Why I decided to vent my frustration now
Black Friday is here! It means discounts and the opportunity to update your computer. Therefore I decided to buy a SSD to boost the performance of my laptop, from 1 TB HDD to 500 GB SSD. All my files right now sums 299 GB, so I will not lose much space, but I decided to do the housekeeping work even so, this includes making backups of my projects. Not all projects I make I put on GitHub, sometimes I'm just experimenting and it is not worth the trouble, but I keep them anyway.
When I started the copy & paste process I remembered how heavy node_modules are...
One example that shows clearly the problem is the node_modules folder of my ToRead CLI project as you can see in the imagem below.
The size of the folder is not really the problem although I will get to that later, but 15.000 files and more than 1800 folders!? Are you kidding me?! It is a simple CLI project with 5 files! Just for a comparison, let's see how many files and folders there is in the Windows folder:
While the system was counting I really thought node_modules would win this, but no. In any case, the folder has almost half of the amount of files an entire operating system has!
As I've said, the problem when copying node_modules folder from one place to another is not the size, it is the amount of files and folders, the complexity of the tree. It is a nightmare for a HDD. It takes many minutes to discover all files let alone copy them. In the end, it also impacts npm performance and there are memes for that also.
What other languages do
Besides NodeJS I have experience dealing with dependencies in two more languages: Java and C#. They have, in my opinion, a very similar way of handling dependencies and a much more efficient way than NodeJS.
Java has Maven, Gradle and other dependency management applications that works basically the same. There is a remote repository of the dependencies, generally Maven Central and a local repository. Maven always looks for the dependency in the local repository first and if not found it downloads from the remote repository. The dependencies are not within the project, like node_modules folder, it is more global, it is downloaded once and can be used by many projects, just add to your pom.xml.

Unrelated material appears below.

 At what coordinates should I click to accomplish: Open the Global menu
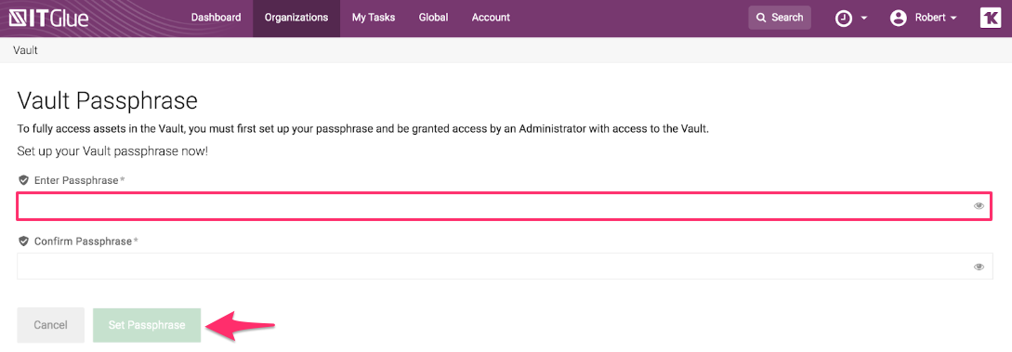point(433,18)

C# follows the same idea, you list your dependencies in a .csproj file and Nuget takes care of the dependencies having also a remote and a local repository. It is much more efficient to handle dependencies this way, download once use in any project locally.

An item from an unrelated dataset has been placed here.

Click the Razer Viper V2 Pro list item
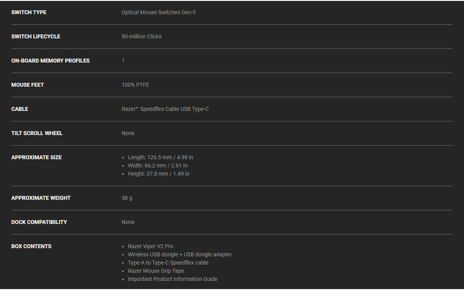This screenshot has width=464, height=290. (150, 247)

I think there is also a difference in culture and the way the languages were structured and what people see as libraries. Java has a very mature core of libraries that can deal with almost anything, common scenarios or not. Therefore, libraries in Java generally are meant to be an abstraction of what Java already has, making it easier to use. Therefore, the libraries have a more shallow dependency tree, reaching the Java core libraries much quicker.

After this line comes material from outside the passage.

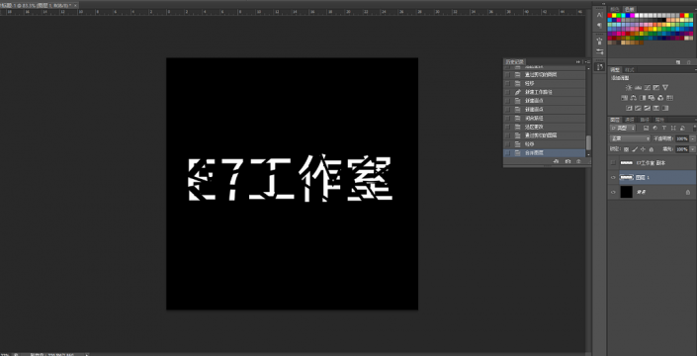Open the Paragraph panel icon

What I see in NodeJS on the other hand is the opposite, everything can become a library, even a library that sums two numbers (hypothetical example, I hope) and libraries are heavily dependent of one another generating deep dependency trees, many files and folders.
Conclusion & Discussion
I am certainly not qualified to criticize NodeJs structure and engineering, but as a user I clearly see a problem and some lessons from other languages that can be used to improve the dependency management, which is paramount nowadays for almost every application. What do you think this problem came to be and what has been done to solve it? It would be very interesting to hear from more experienced developers what you do to remedy this.